The government’s plan for the economy is “working”, Rishi Sunak claimed confidently, after new data revealed a sharp fall in July’s rate of inflation.
Yet a closer look at the ONS figures suggest his pledge to halve inflation by the end of the year could still be in jeopardy.
The rate of inflation fell for a second consecutive month to 6.8 per cent in July, down from 7.9 per cent in June, marking the biggest six-month change in 30 years.
The widely anticipated drop was largely driven by lower gas and electricity prices. While food inflation is still high, the slower pace of price rises for staple food items like milk, butter, eggs and cereal also helped to lower the trend.
The less good news is that prices paid by UK renters actually rose on average by 5.3 per cent in July, compared to 5.2 per cent the month before, meaning the rising cost of rent has hit its highest level since records began in 2016.

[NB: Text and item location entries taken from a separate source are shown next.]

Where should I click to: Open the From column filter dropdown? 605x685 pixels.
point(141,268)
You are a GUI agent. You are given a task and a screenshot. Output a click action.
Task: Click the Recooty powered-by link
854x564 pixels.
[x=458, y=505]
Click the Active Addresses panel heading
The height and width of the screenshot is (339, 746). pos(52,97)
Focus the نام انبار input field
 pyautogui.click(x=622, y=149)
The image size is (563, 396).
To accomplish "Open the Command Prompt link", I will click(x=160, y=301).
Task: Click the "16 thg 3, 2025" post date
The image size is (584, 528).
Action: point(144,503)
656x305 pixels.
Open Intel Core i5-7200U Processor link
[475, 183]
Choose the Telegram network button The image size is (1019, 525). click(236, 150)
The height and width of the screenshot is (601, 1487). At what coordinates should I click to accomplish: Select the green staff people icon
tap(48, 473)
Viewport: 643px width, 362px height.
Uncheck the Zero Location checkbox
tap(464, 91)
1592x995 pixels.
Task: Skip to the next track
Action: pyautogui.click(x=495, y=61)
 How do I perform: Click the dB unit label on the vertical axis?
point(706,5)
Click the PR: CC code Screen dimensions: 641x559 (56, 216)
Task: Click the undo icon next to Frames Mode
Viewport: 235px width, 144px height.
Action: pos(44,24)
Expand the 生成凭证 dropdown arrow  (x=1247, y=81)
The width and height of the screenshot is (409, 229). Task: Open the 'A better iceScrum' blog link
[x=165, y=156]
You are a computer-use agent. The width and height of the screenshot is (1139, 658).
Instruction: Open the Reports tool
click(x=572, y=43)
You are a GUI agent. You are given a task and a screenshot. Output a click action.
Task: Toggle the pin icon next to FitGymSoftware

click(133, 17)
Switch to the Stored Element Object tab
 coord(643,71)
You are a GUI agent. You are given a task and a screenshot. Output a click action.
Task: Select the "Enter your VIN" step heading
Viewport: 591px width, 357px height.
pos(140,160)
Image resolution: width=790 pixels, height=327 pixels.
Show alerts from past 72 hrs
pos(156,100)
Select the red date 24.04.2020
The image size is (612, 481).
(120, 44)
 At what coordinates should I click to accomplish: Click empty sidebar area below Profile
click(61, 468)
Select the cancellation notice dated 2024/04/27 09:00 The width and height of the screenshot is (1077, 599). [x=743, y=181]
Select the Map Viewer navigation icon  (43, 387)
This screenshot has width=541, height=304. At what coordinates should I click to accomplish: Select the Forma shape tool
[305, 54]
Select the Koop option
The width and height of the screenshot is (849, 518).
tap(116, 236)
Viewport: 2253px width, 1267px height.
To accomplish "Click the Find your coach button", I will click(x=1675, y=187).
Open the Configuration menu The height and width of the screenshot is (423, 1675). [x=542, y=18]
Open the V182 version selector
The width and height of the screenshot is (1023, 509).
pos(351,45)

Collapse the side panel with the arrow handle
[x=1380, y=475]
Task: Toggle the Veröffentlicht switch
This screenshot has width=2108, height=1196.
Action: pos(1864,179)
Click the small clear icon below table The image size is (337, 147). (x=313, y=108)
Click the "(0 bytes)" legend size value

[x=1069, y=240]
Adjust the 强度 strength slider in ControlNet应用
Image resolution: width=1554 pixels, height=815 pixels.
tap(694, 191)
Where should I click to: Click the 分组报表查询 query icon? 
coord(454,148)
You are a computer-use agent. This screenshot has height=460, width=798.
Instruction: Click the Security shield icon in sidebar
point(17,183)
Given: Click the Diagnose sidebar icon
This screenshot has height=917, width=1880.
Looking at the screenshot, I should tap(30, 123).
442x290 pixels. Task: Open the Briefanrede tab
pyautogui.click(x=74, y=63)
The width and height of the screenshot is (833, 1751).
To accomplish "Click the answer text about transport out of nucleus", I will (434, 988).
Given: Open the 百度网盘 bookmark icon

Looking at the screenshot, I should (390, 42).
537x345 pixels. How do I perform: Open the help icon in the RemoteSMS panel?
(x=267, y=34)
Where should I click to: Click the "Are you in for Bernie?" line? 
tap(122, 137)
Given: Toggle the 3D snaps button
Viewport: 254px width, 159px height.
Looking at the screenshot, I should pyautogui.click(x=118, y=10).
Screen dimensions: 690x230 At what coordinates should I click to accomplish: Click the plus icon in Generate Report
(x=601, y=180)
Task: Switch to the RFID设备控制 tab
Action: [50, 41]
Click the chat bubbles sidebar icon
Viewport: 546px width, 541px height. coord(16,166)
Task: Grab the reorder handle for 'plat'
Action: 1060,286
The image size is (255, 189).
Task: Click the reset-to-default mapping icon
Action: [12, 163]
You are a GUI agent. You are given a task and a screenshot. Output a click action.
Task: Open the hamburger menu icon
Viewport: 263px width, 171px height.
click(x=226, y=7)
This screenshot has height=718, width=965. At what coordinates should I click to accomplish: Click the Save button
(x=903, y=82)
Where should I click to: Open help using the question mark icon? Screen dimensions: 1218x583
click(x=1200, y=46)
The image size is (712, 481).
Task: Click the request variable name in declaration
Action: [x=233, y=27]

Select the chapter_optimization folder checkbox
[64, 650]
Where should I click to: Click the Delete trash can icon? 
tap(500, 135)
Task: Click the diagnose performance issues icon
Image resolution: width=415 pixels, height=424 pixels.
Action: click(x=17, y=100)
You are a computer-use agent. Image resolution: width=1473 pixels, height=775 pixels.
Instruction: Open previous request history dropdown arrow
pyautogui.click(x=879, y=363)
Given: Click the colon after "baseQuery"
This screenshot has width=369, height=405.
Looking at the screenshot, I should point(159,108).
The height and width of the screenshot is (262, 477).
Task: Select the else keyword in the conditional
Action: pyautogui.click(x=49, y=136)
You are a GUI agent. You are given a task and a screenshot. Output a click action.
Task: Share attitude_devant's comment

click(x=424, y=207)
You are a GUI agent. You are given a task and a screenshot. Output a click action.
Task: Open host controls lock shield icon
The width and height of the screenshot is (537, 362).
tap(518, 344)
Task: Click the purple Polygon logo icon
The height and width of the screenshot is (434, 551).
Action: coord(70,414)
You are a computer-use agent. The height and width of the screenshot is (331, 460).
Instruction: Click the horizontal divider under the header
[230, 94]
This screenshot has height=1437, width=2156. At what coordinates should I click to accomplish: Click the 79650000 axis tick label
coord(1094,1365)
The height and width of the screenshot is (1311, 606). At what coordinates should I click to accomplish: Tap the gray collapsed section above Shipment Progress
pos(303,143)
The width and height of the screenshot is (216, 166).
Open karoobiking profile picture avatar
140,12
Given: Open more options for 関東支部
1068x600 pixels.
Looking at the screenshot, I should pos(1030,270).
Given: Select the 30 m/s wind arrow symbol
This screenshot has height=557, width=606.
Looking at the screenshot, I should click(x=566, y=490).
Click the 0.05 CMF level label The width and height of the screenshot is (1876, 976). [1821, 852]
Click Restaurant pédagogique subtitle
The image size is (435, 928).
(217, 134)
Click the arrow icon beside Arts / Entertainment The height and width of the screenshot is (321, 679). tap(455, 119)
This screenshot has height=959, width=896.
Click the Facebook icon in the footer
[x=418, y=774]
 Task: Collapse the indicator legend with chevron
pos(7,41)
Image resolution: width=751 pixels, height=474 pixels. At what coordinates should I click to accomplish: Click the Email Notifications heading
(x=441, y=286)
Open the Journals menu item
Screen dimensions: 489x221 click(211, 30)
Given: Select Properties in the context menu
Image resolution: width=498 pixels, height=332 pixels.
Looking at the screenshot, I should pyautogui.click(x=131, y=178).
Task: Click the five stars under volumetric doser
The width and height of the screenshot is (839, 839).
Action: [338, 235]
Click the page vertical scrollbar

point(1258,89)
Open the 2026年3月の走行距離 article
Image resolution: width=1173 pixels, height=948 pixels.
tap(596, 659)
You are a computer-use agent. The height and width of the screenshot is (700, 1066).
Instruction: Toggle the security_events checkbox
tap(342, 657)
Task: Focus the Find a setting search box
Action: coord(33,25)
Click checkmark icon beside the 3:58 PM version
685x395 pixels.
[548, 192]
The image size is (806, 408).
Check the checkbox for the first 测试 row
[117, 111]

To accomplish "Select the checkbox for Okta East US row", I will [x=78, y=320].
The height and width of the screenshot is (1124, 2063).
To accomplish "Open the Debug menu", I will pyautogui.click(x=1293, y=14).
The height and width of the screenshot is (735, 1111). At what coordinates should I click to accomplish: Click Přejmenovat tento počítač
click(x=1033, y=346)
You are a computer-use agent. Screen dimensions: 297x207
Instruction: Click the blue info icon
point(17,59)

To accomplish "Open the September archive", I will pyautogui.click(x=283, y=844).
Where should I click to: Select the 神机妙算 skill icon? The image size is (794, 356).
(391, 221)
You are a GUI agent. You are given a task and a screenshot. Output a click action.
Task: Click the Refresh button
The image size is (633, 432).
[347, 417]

What’s more, services inflation – which measures the cost of services in bars, hairdressers, restaurants, hotels and so on – actually rose last month to 7.4 per cent – the joint highest level since 1992.
Many economists are blaming wage increases for stubbornly high services inflation.
After a year and a half of price rises outstripping pay growth, wages are finally rising faster than inflation again, after they climbed on average by 7.8 per cent annually between April and June.
Many will welcome the news that living standards are beginning to recover. But we must also remember that interest rates – aimed at taming inflation – only have their desired effect if they encourage the population to cut back on spending.
Financial analysts say wage increases are forcing up service costs, obstructing a fall in the rate of core inflation.
Core inflation – which excludes more volatile prices like food and energy – remained unchanged in July at 6.9 per cent. This is troubling since it’s considered a crucial indicator of underlying inflationary pressures and is a figure closely watched by the Bank of England when setting interest rates.
It means the Bank of England will almost certainly raise rates 5.25 per cent to 5.5 per cent when it meets in September, while some city traders predict rates will peak at 6 per cent.
Cebr is predicting that the CPI inflation rate will hit 4.4 per cent in December while the National Institute Economic and Social Research expects it to fall to 5.5 per cent by the end of the year. Even the latter forecast means Sunak would narrowly meet his pledge, which requires inflation to have dipped as low as 5.3 per cent in four months time.
If it does, then the fall will of course be touted as evidence that the PM’s grand plan has worked, although everyone knows that the government has no real control over external factors such as global energy or commodity costs. As Heidi Karjalainen, a research economist at the Institute for Fiscal Studies points out, Sunak’s pledge to halve inflation by the end of this year was “always a little odd as there is only so much the Treasury can do to influence the pace of price increases.”
If price rises prove too stubborn for Sunak to meet his target, prepare for more talk of the “global factors” at play.